E’ pervenuta, qualche giorno fa, a metà marzo una risposta da parte dell’Azienda Sanitaria di Firenze che ha riconosciuto la fondatezza della problematica segnalata, così come ha riconosciuto il lungo protrarsi di detta criticità e rendendo, altresì, nota la dimensione del problema in questione “…. accesso diretto …. con una media di circa 110 prelievi giornalieri ….. con inizio dalle ore 7,15 …”, non solo ma, si riconosce anche una criticità legata alla privacy dell’assistito.
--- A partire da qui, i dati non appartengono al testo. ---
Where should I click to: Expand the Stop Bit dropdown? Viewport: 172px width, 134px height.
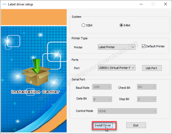point(147,99)
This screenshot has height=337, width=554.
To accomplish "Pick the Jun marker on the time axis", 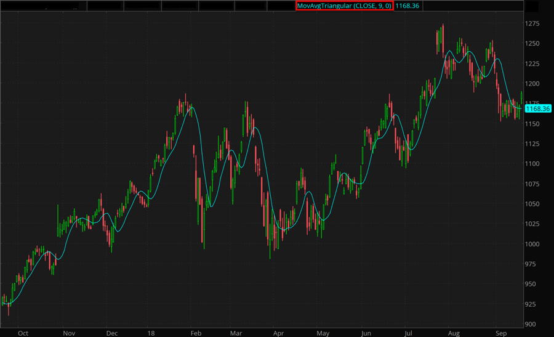I will [366, 333].
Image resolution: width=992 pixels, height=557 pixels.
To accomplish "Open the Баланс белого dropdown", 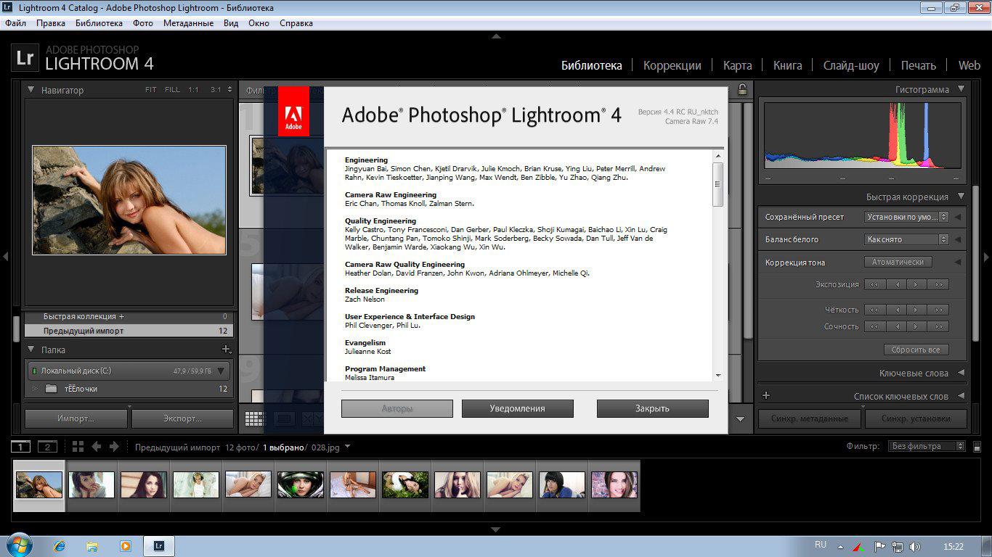I will pyautogui.click(x=906, y=239).
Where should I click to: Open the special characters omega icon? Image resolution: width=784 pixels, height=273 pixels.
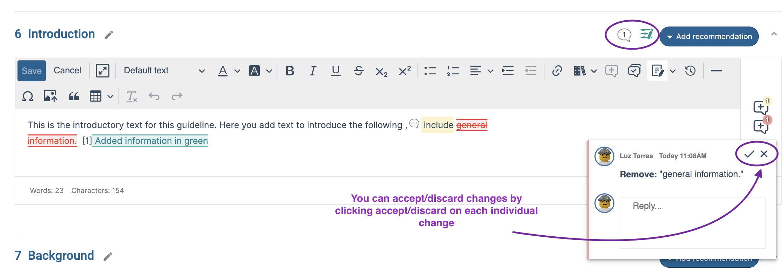coord(28,96)
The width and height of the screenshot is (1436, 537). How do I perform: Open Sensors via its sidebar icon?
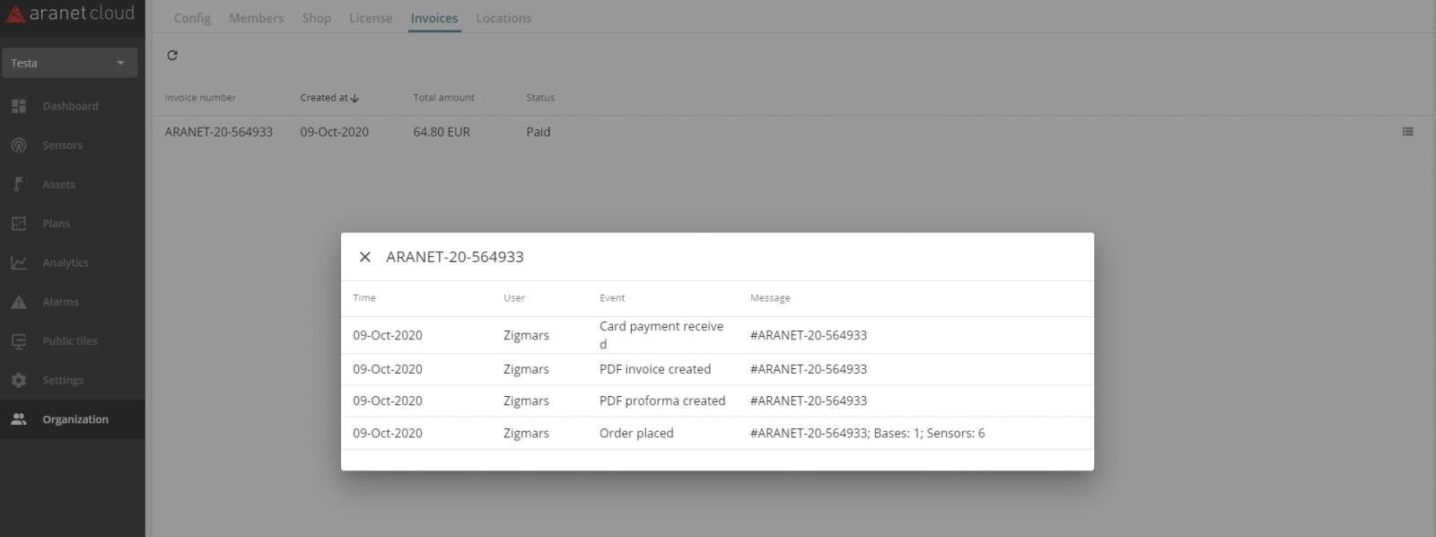tap(19, 145)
Quello che risulta oramai chiaro è che i locali del Distretto Sanitario di Figline – segnatamente alla parte afferente gli spazi al pubblico durante i prelievi ematici –, presentano una marcata criticità e che questa situazione problematica è riconosciuta, quindi ufficializzata, dalla ASF stessa.
Se l’Azienda Sanitaria di Firenze riconosce e attesta tutto questo: sorge spontaneo chiedersi se non sia presente anche un problema legato all’agibilità di questi locali, specificatamente, per il carico di utenti, come indicato nella nota della ASF stessa 110 mediamente al giorno? I locali sono stati collaudati e dichiarati agibili per il carico di presenze anzidetto (antincendio numero massimo di pubblico ammissibile servizi igienici ecc.)? O vengono usati cosi…. alla bell’e meglio? Un qualsiasi locale pubblico ha bisogno dell’agibilità, un piccolo corridoio di circa di due metri di larghezza è agibile per una media di centodieci (diconsi 110) utenti/giorno nelle due ore e mezza di attività del servizio dei prelievi ematici? Come si può esser convinti che un piccolo corridoio di circa due metri sia agibile per oltre centodieci persone transitanti – con attesa – in due ore e mezza? E’ uno standard della “Sanità Toscana” far attendere gli utenti all’aperto?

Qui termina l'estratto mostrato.